Add docs

go-inoue · go-inoue · commit f2ff4ac937bf · 2022-04-05T14:58:46.000+09:00
diff --git a/docs/source/api/disambig/bert.rst b/docs/source/api/disambig/bert.rst
@@ -0,0 +1,37 @@
+camel_tools.disambig.bert
+=========================
+
+.. automodule:: camel_tools.disambig.bert
+
+Classes
+-------
+
+.. autoclass:: camel_tools.disambig.bert.BERTUnfactoredDisambiguator
+   :members:
+
+
+Examples
+--------
+
+Below is an example of how to load and use the default pre-trained CAMeLBERT
+based model to disambiguate words in a sentence.
+
+.. code-block:: python
+
+   from camel_tools.disambig.bert import BERTUnfactoredDisambiguator
+
+   unfactored = BERTUnfactoredDisambiguator.pretrained()
+
+   # We expect a sentence to be whitespace/punctuation tokenized beforehand.
+   # We provide a simple whitespace and punctuation tokenizer as part of camel_tools.
+   # See camel_tools.tokenizers.word.simple_word_tokenize.

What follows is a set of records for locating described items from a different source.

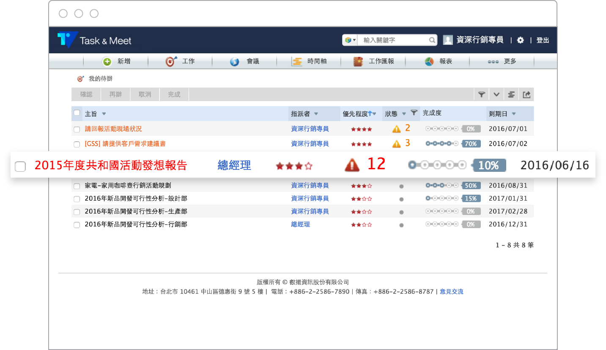This screenshot has height=350, width=606.
Task: Toggle the select-all checkbox in header row
Action: click(77, 113)
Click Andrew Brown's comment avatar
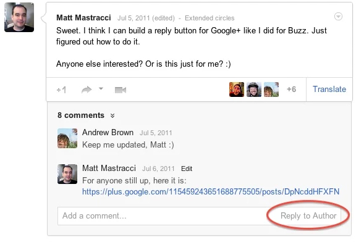Screen dimensions: 356x242 pos(67,138)
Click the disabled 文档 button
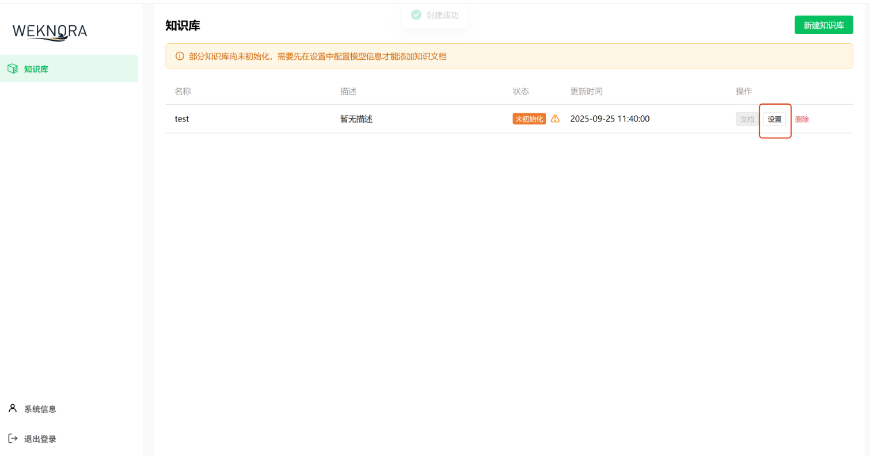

+   sentence = ['سوف', 'نقرأ', 'الكتب']
+
+   disambig = unfactored.disambiguate(sentence)
+
+   # Let's, for example, use the top disambiguations to generate a diacritized 
+   # version of the above sentence.
+   # Note that, in practice, you'll need to make sure that each word has a
+   # non-zero list of analyses.
+   diacritized = [d.analyses[0].analysis['diac'] for d in disambig]
+   print(' '.join(diacritized))